数据行>
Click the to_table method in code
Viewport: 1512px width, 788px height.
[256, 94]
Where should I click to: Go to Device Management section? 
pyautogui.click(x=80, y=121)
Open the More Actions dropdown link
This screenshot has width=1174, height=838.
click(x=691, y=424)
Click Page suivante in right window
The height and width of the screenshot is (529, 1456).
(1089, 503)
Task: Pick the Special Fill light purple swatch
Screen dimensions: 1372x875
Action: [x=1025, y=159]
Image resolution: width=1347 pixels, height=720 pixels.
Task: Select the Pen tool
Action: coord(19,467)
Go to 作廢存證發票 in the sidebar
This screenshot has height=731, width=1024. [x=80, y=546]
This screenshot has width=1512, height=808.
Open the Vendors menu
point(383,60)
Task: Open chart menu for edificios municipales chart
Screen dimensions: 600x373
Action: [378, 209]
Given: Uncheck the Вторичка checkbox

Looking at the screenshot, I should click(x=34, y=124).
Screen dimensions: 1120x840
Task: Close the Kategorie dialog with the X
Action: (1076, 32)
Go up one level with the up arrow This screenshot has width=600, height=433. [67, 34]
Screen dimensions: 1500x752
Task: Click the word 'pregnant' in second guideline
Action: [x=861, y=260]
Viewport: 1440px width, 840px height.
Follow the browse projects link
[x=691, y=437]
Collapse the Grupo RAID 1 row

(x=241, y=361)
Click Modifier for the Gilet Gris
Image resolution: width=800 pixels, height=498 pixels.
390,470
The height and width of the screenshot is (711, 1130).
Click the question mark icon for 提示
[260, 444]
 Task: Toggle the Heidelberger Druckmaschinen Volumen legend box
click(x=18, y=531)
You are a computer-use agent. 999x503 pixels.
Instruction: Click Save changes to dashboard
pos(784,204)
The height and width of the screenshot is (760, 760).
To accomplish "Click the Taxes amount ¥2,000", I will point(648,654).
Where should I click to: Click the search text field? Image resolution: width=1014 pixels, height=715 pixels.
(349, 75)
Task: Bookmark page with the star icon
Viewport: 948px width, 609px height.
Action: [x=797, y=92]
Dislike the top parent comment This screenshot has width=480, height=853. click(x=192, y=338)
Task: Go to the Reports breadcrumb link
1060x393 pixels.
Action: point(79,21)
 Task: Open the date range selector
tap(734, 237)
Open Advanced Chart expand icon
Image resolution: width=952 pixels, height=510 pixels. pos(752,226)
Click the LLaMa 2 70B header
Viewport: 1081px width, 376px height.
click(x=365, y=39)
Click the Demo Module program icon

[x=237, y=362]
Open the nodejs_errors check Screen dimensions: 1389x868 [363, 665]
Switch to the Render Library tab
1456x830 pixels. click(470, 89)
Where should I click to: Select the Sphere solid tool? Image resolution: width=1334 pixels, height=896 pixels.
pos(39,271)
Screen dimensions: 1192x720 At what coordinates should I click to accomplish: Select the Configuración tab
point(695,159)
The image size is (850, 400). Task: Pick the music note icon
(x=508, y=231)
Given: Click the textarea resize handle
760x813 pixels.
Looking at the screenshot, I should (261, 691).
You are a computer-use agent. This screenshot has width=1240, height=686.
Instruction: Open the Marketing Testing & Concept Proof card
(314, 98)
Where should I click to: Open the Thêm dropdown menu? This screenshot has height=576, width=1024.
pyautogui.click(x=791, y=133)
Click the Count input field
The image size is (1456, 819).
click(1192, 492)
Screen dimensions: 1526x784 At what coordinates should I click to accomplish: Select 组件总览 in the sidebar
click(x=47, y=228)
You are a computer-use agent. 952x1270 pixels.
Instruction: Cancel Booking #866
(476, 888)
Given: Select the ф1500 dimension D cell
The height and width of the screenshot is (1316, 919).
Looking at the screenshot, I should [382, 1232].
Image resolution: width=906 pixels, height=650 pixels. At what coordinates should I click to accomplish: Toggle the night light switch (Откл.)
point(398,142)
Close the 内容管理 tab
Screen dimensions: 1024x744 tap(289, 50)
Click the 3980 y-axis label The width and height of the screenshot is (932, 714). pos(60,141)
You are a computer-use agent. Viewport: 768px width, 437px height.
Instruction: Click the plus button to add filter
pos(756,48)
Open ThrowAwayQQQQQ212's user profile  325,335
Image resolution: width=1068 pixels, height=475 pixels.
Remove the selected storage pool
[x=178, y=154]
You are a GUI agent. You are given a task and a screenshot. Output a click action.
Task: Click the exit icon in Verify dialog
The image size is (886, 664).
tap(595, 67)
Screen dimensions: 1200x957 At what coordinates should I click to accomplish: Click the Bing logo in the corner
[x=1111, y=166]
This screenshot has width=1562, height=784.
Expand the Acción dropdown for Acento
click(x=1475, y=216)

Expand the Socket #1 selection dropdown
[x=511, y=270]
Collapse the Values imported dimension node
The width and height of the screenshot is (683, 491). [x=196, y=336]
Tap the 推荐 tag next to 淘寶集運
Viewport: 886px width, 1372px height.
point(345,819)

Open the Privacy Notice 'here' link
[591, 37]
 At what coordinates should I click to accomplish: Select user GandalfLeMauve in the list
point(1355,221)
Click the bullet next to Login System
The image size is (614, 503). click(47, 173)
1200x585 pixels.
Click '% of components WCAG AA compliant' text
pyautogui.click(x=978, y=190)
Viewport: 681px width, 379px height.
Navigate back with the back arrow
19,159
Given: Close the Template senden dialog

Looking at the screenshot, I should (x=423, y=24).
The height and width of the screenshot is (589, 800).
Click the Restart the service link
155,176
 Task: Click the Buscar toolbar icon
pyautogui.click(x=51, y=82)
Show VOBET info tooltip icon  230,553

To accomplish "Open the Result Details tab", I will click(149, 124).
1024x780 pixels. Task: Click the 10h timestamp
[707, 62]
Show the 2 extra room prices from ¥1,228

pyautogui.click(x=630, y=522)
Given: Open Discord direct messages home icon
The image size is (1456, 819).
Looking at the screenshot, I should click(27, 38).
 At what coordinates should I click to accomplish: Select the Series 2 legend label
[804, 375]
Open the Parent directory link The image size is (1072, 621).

任务要求> 把上面列表里含有字符串“dialog”的行全部提取出来，注意区分大小写。

完整输出>
Task: Close the Kategorie dialog with the X
Task: Click the exit icon in Verify dialog
Given: Close the Template senden dialog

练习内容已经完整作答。